Créée par le Conseil de sécurité des Nations unies, la Force internationale d'assistance à la sécurité est forte de quelque 43 000 hommes. Elle n'est pas une force des Nations unies ; elle est plutôt une coalition de pays volontaires avec un chef de file qui assume la responsabilité du commandement. Son extension au sud et à l'est a été complétée en octobre 2006, mais elle se heurte aux violences qui affectent particulièrement ces secteurs.
L'Alliance a pour objet de contribuer à créer les conditions qui permettront à l'Afghanistan, après des décennies de conflit, de destruction et de pauvreté, de disposer d'un gouvernement représentatif et de jouir d'un climat durable de paix et de stabilité.
L'OTAN joue un rôle clé dans le Pacte pour l'Afghanistan - plan quinquennal conclu entre le gouvernement afghan et la communauté internationale - qui fixe des objectifs relatifs à la sécurité, à la gouvernance et au développement économique du pays.
Depuis le début de l'opération, les objectifs sont donc clairs : éradiquer les talibans, l'extrémisme religieux, et mener une politique de développement social.
C'est dans ce contexte qu'il faut apprécier la décision du Président de la République. Il s'agit d'une décision politique forte qui répond à une réalité et à un besoin rencontrés sur le terrain. D'ailleurs, les talibans n'en sont pas dupes : dans un communiqué diffusé sur Internet, ils s'engagent « à chasser les forces étrangères en leur infligeant des coups douloureux » dès ce printemps.
Ces renforts étaient donc attendus pour mener à bien la mission de l'OTAN en Afghanistan, mission qui - je le rappelle à ceux qui l'oublient parfois un peu vite - s'effectue sous mandat de l'ONU.
Nous soutenons cette initiative, parce que nous sommes résolus à faire en sorte que la mission de la FIAS connaisse un succès sous tous ses aspects, civil et militaire.
Tout ce processus de sécurisation du pays a donc une légitimité et une légalité internationales.

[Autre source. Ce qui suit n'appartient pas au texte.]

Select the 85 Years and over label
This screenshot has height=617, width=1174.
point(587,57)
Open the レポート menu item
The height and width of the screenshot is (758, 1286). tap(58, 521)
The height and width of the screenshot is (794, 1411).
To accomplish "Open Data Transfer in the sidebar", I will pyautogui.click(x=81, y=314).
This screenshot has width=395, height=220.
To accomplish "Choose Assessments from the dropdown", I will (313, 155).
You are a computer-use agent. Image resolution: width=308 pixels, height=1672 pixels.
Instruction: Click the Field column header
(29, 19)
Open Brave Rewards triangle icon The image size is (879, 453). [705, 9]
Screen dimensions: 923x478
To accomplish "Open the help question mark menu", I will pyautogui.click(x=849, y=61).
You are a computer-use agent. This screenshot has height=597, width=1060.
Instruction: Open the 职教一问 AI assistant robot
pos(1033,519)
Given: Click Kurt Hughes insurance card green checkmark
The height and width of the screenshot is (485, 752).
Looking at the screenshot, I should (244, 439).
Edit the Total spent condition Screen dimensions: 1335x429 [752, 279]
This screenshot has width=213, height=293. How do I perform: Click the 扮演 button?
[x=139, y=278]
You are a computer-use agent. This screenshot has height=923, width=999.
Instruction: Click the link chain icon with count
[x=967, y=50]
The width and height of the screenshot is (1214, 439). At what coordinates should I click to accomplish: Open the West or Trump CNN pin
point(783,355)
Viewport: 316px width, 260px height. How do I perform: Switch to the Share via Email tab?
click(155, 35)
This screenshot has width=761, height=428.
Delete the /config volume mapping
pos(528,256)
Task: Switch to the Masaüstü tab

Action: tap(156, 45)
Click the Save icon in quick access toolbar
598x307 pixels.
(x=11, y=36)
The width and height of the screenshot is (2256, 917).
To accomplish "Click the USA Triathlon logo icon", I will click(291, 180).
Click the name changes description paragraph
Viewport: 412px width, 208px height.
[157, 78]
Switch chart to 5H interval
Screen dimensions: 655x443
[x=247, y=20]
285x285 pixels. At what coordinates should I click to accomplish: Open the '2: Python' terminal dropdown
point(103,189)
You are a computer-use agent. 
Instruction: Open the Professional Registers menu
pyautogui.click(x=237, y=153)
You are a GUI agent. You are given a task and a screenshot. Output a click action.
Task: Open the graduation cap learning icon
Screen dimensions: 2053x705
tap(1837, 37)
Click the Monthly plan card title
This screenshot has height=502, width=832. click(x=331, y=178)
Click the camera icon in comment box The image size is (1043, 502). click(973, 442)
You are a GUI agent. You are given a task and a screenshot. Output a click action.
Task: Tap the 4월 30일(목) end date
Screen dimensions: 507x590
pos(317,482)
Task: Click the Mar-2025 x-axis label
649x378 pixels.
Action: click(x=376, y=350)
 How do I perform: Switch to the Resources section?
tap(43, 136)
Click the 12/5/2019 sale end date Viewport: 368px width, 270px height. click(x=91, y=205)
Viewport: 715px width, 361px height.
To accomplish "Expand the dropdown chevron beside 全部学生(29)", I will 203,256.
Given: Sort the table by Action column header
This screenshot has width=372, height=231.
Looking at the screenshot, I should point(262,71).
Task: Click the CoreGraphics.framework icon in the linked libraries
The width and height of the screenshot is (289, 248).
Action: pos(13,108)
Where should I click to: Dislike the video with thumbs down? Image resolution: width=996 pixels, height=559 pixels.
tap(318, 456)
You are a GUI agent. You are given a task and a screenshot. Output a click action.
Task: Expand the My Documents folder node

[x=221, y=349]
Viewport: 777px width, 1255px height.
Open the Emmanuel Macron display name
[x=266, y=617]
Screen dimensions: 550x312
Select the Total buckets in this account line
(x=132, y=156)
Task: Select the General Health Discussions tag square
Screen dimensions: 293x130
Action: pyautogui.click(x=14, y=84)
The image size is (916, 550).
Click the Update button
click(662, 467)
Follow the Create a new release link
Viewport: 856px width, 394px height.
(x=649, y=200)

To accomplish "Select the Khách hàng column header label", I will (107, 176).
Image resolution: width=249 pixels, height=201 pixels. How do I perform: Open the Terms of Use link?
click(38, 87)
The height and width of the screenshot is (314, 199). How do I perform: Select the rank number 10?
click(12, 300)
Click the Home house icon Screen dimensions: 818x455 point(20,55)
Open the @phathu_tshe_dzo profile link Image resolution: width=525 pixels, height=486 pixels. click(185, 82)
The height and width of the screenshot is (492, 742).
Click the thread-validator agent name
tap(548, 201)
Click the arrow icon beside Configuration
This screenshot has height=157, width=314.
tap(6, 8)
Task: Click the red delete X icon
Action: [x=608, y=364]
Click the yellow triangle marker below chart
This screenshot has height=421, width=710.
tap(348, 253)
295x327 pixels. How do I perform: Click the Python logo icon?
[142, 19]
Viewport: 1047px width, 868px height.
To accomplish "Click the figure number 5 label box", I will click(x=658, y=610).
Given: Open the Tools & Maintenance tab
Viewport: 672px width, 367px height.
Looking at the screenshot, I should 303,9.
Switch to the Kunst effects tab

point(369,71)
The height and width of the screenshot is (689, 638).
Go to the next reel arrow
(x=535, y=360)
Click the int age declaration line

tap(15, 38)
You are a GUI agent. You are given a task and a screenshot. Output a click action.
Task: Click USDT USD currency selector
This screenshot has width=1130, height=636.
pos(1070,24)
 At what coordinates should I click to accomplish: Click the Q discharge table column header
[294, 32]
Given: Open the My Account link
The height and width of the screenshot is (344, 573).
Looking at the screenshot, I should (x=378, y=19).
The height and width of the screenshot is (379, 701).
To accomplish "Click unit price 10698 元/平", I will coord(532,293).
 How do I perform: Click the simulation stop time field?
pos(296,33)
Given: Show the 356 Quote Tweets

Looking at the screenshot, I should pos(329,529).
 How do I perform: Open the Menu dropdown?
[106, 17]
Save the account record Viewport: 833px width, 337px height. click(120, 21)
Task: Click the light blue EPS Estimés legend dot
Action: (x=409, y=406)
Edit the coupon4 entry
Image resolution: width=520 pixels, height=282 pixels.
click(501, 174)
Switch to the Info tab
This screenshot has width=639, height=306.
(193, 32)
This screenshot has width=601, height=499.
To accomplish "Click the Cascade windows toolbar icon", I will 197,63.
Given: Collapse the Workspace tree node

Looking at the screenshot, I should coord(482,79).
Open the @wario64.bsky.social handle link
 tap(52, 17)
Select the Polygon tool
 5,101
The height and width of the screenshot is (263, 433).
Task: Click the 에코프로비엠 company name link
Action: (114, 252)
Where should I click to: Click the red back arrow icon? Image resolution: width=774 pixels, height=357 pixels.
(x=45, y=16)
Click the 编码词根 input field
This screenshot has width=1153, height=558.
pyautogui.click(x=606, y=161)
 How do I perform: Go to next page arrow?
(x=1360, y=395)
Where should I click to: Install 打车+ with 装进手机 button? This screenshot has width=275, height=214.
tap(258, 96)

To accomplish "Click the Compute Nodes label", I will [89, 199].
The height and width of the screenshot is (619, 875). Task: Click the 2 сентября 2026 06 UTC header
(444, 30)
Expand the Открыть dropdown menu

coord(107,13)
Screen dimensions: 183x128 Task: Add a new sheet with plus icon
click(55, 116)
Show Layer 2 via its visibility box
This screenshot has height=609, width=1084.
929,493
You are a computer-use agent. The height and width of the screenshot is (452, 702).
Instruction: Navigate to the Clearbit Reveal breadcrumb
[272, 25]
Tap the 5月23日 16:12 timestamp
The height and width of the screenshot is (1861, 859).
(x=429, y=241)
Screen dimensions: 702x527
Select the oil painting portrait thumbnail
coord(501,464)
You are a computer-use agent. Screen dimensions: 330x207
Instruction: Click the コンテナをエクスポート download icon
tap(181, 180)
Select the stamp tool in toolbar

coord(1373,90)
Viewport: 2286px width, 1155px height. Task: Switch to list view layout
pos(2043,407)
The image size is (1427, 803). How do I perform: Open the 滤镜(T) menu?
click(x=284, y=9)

Il demande, avant d'être rejeté d'un revers de main, une juste et objective appréciation.
La FIAS n'est pas une force d'occupation ou d'oppression et elle ne le deviendra pas. Elle agit, au nom des Nations unies, pour la paix et la sécurité internationales. La France ne peut pas être absente de cette action, au risque de voir les talibans reprendre l'avantage, avec les conséquences que l'on imagine sur toute la région.
Mes chers collègues, je vous rappelle que la présence de la France en Afghanistan est de première ampleur. Nous comptons actuellement plus de 1 500 soldats sur place, dont près des deux tiers sont stationnés à Kaboul ; 300 instructeurs français forment l'armée afghane, alors que près de 200 militaires opèrent au sein d'unités afghanes et les accompagnent au combat. Nous sommes également présents à Kandahar, où sont basés nos Rafale et nos Mirage, qui apportent un soutien aérien aux forces de la coalition internationale.
Notre présence n'est donc pas anecdotique et mérite notre plus profond respect.
Je tiens, à ce propos, au nom du groupe UMP du Sénat, à rendre hommage au dévouement et au courage de nos troupes présentes sur le terrain.